Deddy Sitorus: Restrukturisasi PTPN Tidak Jelas
jpnn.com, JAKARTA - Anggota Komisi VI DPR RI, Deddy Yevri Sitorus mengkritisi restrukturisasi PT Perkebunan Nusantara (PTPN). Menurut Deddy, perombakan jajaran direksi PTPN dari rata-rata empat menjadi satu didampingi SEVP tidak jelas dalam skema kebutuhan korporasi dan tidak jelas visi yang akan dikembangkan BUMN.
Deddy mengungkapkan, penghilangan nomenklatur Direktur Utama dari struktur PTPN 1 hingga 14 mengundang tanya apakah PTPN masih layak disebut sebagai sebuah holding.
“Apakah sekarang semua menjadi satu entitas saja, yang artinya semua beban menjadi tanggung jawab holding? Menurut saya ini lebih tepat disebut sebagai merger, bukan holding,” kata Deddy, melalui pernyataan tertulis, Rabu (27/5/2020).
“Perlu disoroti ketidakjelasan restrukturisasi model bisnis perusahaan, apakah ada perubahan yang mendasar? Bagaimana visi PTPN ke depan dan strategi apa yang akan digunakan ke depan? Hal ini sebaiknya disampaikan agar menjadi jelas kepada semua stakeholder,” sambung Deddy.
Selama ini, kata Deddy, PTPN sudah dalam keadaan terpuruk karena dari 14 PTPN hanya sekitar 3 atau maksimal 4 PTPN yang mampu membukukan keuntungan. Bahkan menurut Deddy, jika dilihat kapasitas dan produktivitas produksi, banyak PTPN jauh di bawah swasta.
“Hal ini disebabkan kesalahan investasi di masa lalu, produktivitas lahan, kualitas rendemen, praktik pemeliharaan dan perawatan tanaman yang buruk, kualitas lahan, inefisiensi pabrik pengolahan, budaya kerja korporasi yang buruk dan banyak hal lainnya,” ucap Deddy.
“Masalah-masalah di atas telah menghantui hampir semua perkebunan milik negara dan tidak jelas road map pemecahan masalahnya.
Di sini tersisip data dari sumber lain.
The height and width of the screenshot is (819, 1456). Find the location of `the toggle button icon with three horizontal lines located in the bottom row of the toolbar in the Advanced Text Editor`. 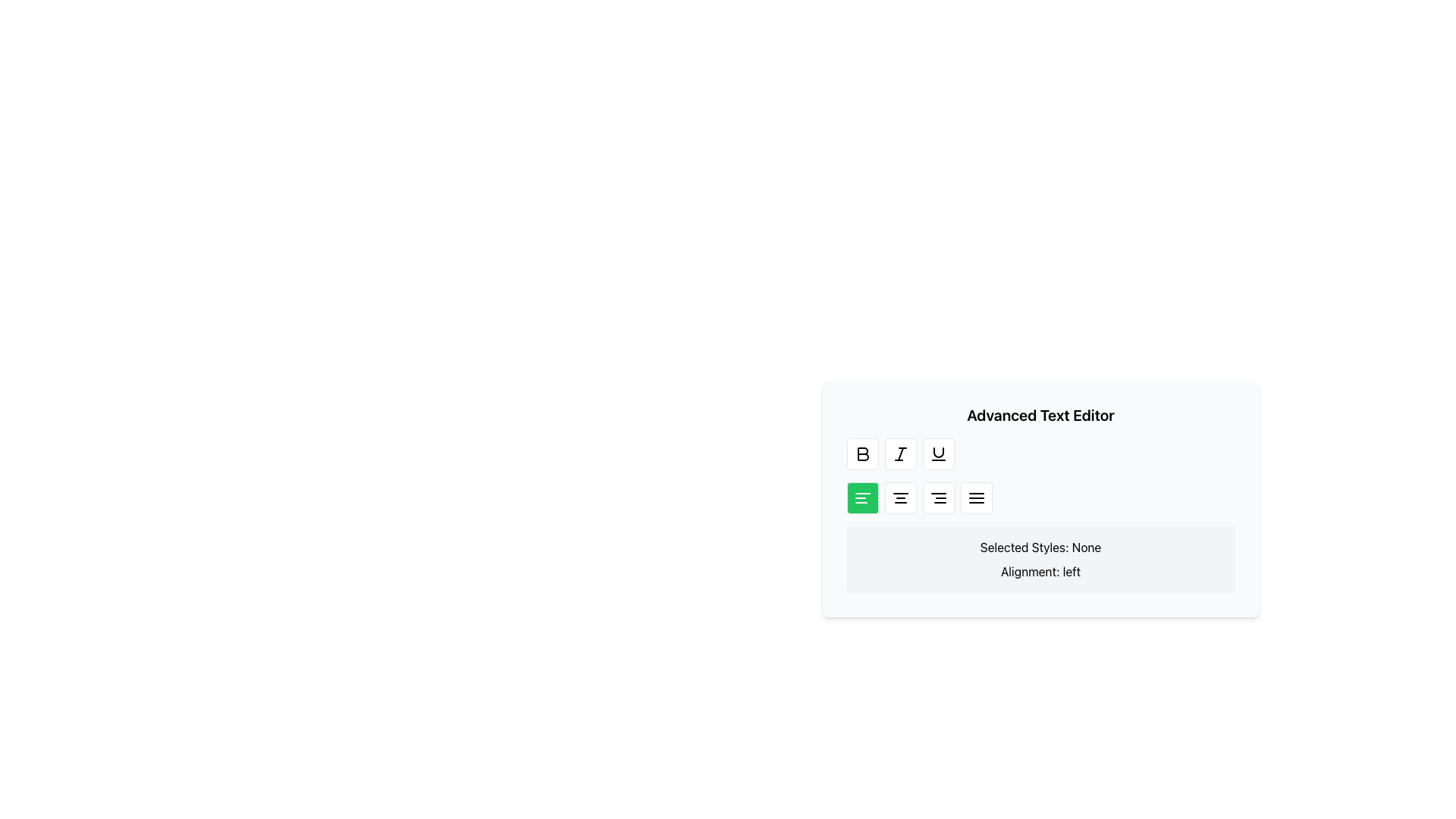

the toggle button icon with three horizontal lines located in the bottom row of the toolbar in the Advanced Text Editor is located at coordinates (937, 497).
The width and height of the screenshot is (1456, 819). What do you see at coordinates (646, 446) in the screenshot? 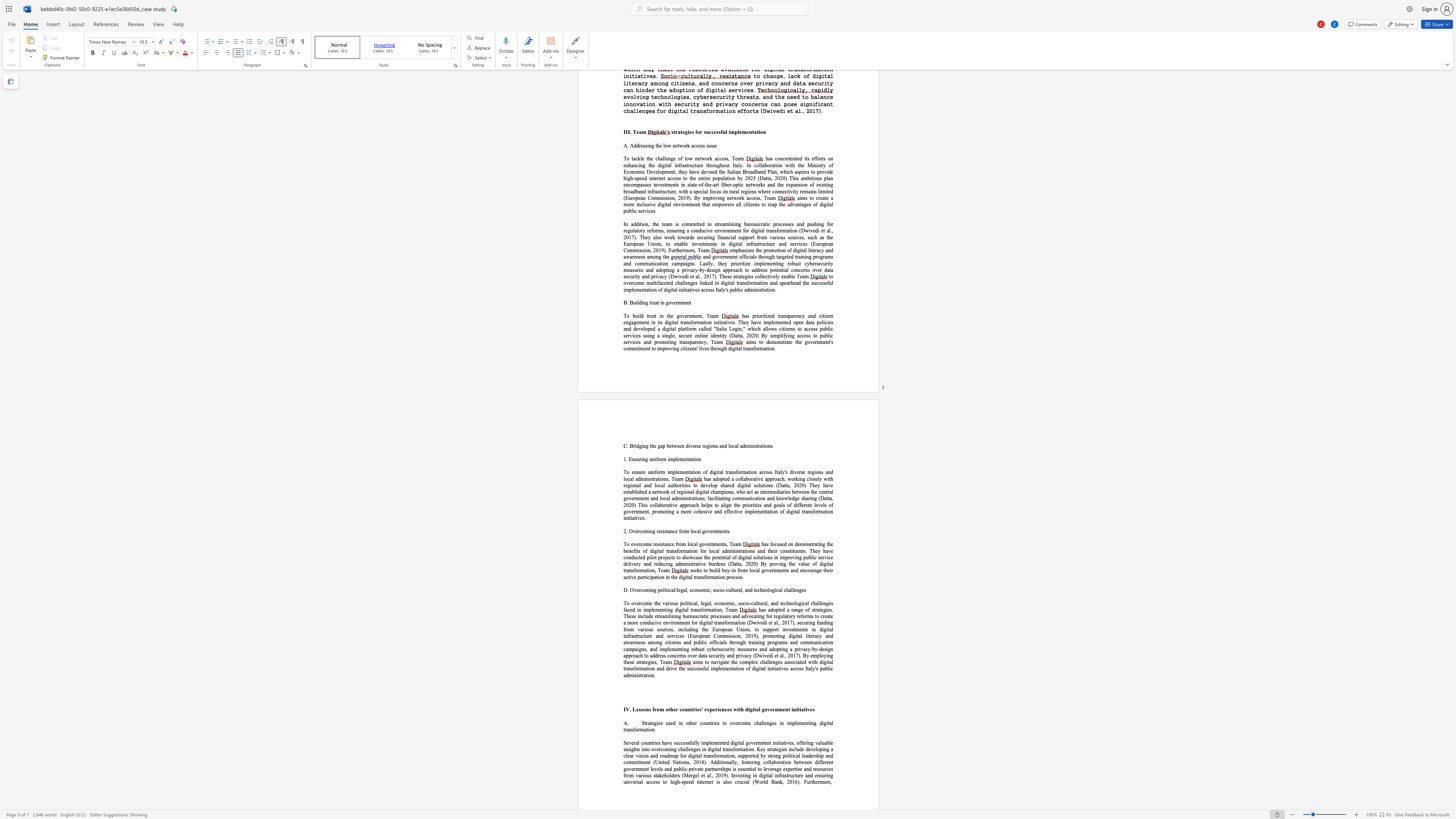
I see `the 2th character "g" in the text` at bounding box center [646, 446].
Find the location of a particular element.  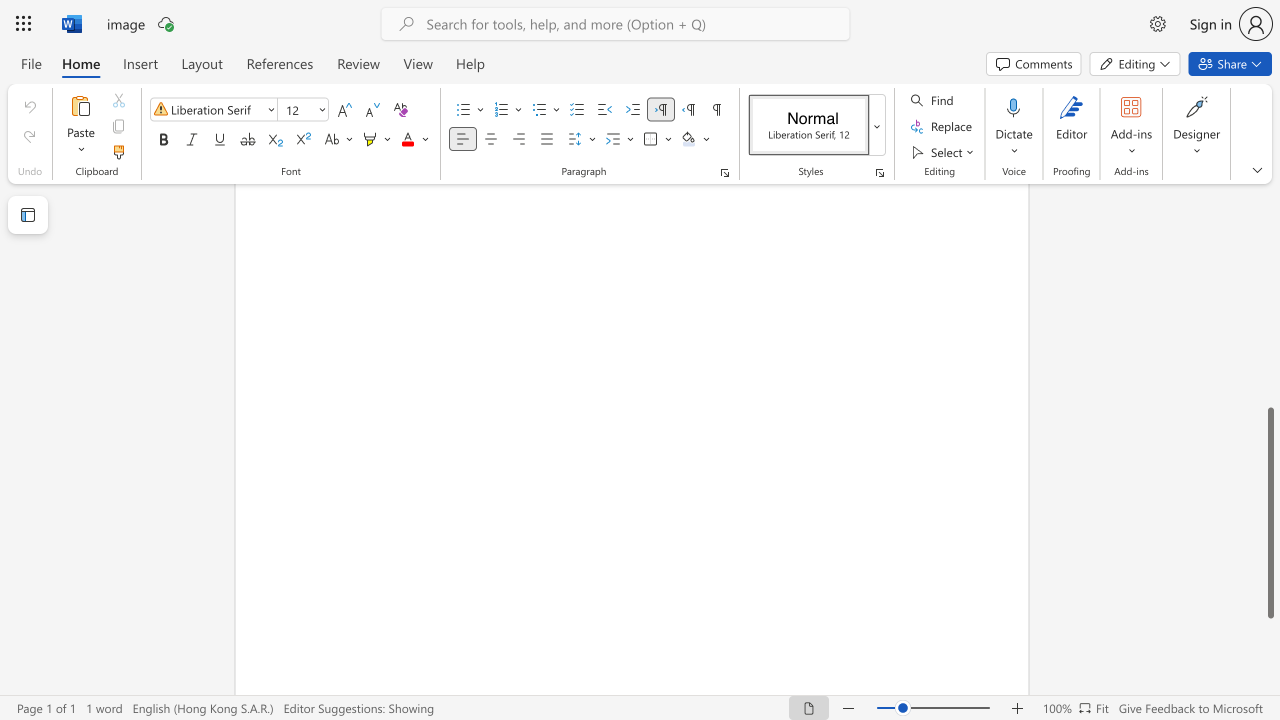

the scrollbar and move up 310 pixels is located at coordinates (1269, 512).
Hal-hal seperti itu tidak dikomunikasikan sebagai bagian dari penyehatan korporasi saat perampingan kemarin dilakukan,” kata Wakil Rakyat dari dapil Kalimantan Utara tersebut.
Deddy mendorong agar Komisi VI DPR RI segera menggelar rapat dengar pendapat (RDP) dengan PTPN dan Kementerian BUMN untuk meminta penjelasan terkait restrukturisasi PTPN. Deddy menegaskan, DPR RI ingin mengetahui strategi PTPN dalam menyiasati anjloknya harga komoditi selama hampir sepuluh tahun terakhir.